:: Records from a dataset ::
Content starts
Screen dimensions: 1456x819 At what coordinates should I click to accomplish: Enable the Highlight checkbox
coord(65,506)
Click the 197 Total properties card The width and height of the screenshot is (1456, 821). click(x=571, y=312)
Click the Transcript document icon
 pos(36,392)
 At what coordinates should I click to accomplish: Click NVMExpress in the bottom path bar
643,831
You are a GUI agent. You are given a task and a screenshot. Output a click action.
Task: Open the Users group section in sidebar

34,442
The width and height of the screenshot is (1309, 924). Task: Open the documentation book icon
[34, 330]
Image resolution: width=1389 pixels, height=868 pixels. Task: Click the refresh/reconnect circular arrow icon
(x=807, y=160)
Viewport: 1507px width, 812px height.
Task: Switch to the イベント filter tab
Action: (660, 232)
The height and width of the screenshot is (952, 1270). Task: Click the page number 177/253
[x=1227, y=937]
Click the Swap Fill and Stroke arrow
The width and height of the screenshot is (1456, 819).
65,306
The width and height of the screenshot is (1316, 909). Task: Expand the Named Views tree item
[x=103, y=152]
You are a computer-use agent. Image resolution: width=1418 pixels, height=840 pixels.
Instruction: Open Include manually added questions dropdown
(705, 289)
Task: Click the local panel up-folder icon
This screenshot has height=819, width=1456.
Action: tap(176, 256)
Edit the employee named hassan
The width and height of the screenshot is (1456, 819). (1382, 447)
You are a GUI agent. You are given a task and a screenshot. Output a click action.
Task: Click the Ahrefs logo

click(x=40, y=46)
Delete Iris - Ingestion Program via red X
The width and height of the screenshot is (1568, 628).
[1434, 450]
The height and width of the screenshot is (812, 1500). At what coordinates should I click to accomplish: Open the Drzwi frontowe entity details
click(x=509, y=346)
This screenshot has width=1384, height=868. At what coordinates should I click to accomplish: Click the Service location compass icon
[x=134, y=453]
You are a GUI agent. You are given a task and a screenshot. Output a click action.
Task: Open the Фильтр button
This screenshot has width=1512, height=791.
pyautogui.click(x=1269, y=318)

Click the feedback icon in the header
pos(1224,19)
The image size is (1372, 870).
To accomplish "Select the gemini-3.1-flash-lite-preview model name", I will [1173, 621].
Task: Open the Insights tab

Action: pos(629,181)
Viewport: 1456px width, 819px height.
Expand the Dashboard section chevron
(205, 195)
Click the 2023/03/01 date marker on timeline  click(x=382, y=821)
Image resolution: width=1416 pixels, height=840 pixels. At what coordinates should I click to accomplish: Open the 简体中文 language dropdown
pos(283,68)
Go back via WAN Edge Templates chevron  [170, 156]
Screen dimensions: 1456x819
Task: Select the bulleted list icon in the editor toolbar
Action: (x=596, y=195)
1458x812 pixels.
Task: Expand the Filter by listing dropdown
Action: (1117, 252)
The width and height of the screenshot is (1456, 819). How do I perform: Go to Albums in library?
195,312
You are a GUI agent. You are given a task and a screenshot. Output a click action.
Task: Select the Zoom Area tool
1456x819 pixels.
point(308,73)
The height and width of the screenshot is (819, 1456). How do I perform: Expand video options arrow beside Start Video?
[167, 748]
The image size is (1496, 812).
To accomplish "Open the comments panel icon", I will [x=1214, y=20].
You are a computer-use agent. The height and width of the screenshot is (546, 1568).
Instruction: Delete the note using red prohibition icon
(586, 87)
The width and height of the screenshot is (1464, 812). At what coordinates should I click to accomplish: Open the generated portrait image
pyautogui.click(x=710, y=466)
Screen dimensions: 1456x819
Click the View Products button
Content ends
:: BRIEF ::
Copy every line of the records above that holds the word "computer".

:: THE COMPLETED TASK ::
You are a computer-use agent. Image resolution: width=1418 pixels, height=840 pixels.
You are a computer-use agent. The height and width of the screenshot is (546, 1568).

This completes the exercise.